> _Assignment_
When you reach the line containing "Calcular Aguinaldo (363, 1053)" in the data below, begin returning lines exactly as written, and stop once the line containing "Fracasó la paritaria" has been returned.

> _Exercise input_
-------------------------

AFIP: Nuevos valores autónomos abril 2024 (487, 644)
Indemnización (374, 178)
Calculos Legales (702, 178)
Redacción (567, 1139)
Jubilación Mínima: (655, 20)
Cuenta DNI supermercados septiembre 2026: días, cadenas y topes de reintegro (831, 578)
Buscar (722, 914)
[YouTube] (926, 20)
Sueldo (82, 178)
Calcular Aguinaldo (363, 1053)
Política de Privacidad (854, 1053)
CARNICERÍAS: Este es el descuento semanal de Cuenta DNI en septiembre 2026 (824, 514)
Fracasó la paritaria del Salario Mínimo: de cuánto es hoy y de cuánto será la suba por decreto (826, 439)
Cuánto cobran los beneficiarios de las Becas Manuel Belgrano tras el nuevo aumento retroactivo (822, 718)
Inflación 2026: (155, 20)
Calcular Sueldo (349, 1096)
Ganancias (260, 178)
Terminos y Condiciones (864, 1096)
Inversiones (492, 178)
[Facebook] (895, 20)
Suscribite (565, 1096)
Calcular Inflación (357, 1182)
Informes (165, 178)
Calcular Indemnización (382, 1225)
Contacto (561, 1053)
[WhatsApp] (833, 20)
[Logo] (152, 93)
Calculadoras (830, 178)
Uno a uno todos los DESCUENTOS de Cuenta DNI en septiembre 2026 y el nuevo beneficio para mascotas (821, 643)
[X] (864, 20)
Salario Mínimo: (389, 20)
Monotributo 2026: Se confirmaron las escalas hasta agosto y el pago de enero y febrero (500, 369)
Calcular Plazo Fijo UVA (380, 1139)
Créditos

-------------------------

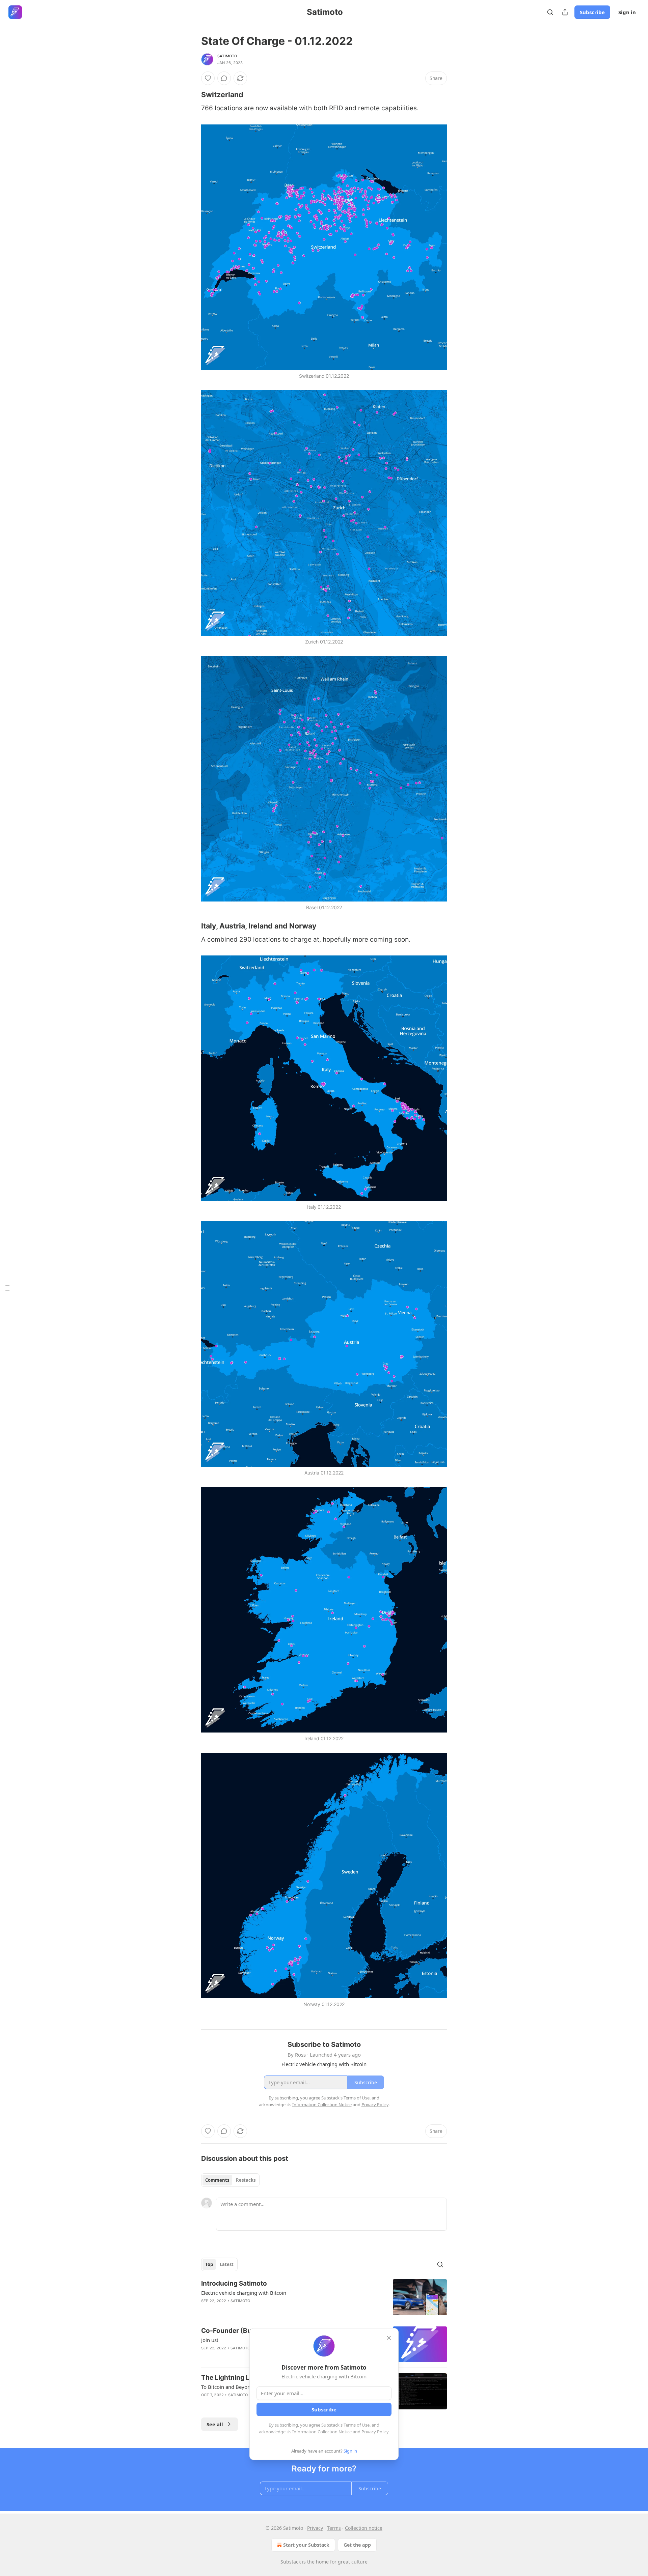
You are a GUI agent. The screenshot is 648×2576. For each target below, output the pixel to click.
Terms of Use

-------------------------

> _Solution to this task_
Calcular Aguinaldo (363, 1053)
Política de Privacidad (854, 1053)
CARNICERÍAS: Este es el descuento semanal de Cuenta DNI en septiembre 2026 (824, 514)
Fracasó la paritaria del Salario Mínimo: de cuánto es hoy y de cuánto será la suba por decreto (826, 439)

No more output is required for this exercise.